Disney CEO Focuses on Cost Cuts to Boost Stock
Disney CEO Bob Iger is implementing cost-cutting measures to address challenges and boost stock performance. Analysts are cautiously optimistic about the potential impact on the stock price.
Disney CEO Bob Iger is taking decisive action to address the company's current challenges by implementing more cost-cutting measures. This move has garnered cautious optimism from analysts, who believe it could help lift the stock from its nine-year lows.
In early trading on Thursday, Disney (ticker: DIS) shares rose by 6.2% to reach $89.77, following a boost from the recent earnings report.
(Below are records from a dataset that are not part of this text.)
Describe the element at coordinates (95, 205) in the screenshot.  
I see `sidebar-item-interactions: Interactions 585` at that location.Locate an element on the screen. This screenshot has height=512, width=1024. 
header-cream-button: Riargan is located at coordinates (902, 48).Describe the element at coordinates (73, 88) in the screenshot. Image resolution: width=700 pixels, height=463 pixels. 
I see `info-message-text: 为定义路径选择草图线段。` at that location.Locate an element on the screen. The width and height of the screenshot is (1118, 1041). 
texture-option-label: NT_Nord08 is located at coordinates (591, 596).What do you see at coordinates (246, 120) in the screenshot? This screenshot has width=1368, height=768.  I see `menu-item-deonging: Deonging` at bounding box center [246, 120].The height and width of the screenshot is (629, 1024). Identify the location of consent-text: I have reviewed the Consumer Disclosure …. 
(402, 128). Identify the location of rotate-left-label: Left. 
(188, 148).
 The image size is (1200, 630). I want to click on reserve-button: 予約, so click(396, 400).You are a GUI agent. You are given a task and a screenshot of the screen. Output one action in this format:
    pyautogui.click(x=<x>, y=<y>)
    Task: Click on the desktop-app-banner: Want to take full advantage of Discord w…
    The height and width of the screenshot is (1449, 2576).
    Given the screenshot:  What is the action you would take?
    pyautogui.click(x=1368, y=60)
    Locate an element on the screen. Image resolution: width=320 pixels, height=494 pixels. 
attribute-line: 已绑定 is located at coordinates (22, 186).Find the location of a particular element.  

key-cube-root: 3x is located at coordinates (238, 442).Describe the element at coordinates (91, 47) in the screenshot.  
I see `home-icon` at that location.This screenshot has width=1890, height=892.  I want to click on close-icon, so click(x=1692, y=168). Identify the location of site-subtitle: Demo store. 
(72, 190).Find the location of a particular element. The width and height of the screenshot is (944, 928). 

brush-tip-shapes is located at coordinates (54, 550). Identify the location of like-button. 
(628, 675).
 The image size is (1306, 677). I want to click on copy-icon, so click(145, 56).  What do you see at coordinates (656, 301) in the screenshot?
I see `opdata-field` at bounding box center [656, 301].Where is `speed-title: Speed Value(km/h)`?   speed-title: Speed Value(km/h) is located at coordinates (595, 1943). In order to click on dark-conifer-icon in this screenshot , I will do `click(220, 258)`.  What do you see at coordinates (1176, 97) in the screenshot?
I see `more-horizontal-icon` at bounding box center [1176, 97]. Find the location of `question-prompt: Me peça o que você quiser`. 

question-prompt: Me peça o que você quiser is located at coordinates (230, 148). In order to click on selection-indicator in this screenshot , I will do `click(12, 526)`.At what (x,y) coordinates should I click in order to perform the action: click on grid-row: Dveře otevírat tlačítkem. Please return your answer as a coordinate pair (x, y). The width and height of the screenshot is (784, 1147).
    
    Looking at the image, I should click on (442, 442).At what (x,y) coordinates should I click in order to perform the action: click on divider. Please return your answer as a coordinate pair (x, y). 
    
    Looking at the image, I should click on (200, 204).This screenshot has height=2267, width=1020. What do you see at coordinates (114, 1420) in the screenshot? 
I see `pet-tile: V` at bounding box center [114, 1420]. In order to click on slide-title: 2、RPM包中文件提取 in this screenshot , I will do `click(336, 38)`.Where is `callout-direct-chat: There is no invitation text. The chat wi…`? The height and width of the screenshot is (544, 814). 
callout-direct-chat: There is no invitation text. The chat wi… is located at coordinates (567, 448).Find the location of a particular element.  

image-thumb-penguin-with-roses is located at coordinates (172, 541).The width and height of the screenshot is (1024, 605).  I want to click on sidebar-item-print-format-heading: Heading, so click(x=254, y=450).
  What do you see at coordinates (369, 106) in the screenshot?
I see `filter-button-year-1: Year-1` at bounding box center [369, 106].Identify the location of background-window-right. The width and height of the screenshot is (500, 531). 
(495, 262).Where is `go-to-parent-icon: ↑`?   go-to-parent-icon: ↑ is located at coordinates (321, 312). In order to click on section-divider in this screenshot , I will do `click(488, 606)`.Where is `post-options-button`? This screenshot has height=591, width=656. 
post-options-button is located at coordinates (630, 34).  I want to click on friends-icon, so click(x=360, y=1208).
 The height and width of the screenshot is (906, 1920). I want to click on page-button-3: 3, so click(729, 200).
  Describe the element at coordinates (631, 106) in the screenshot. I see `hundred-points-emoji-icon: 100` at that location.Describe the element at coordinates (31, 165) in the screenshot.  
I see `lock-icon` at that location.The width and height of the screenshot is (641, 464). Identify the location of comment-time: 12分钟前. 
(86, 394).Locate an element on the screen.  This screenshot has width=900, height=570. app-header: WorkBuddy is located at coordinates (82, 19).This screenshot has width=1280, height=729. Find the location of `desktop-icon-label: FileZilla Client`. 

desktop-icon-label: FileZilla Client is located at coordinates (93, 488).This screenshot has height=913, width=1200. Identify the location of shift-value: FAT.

Notably, the company announced an additional $2 billion in future cost savings, bringing their overall cost-cutting target to $7.5 billion.
Despite these positive developments, Disney stock continues to hover around its lowest levels since 2014. Nevertheless, this situation has prompted some analysts to consider it as a potential bargain.
Seaport Research analyst David Joyce commented, "Mixed results, but cost-cutting measures are setting up for strong FCF growth in 2024—and a likely resumption of the dividend." His assessment includes a $96 target price and a Buy rating for Disney stock.
The resumption of Disney's dividend had already been indicated earlier this year when Iger initiated the first round of cost cuts. However, the implementation of further savings could accelerate the recovery from the initially planned "modest" payout. It is projected that free cash flow will rise to $8 billion in fiscal 2024, compared to $4.9 billion in the recently concluded fiscal year.
J.P. Morgan analyst Philip Cusick anticipated that Disney's initial annual dividend would be set at 40 cents per share.
Cusick, an analyst at J.P. Morgan, maintains an Overweight rating on Disney stock with a target price of $120. He highlights the company's strong asset mix and anticipates a significant reduction in streaming losses in the upcoming year.
Headache Over Linear TV Channels
However, Disney CEO Bob Iger continues to face challenges concerning the future of linear TV channels, such as ABC. The planned shift to a fully streaming model for ESPN presents another hurdle. Activist investor Nelson Peltz and his Trian Fund Management are expected to advocate for more radical changes as a potential proxy battle for board seats looms.
Cusick believes that Disney is unlikely to sell major linear channels but suggests exploring additional cost-cutting opportunities within the business.
Reasons for Holding On
Iger's hesitation in selling off linear TV channels may be justified. With the approach of the 2024 election year, the performance of the TV vertical is expected to stabilize. Tejas Dessai, an analyst at Global X, emphasizes that Disney's stock is becoming increasingly attractive.
Political advertising on linear TV channels is projected to receive a significant boost during the election cycle, estimated at $12 billion overall by global media agency Assembly.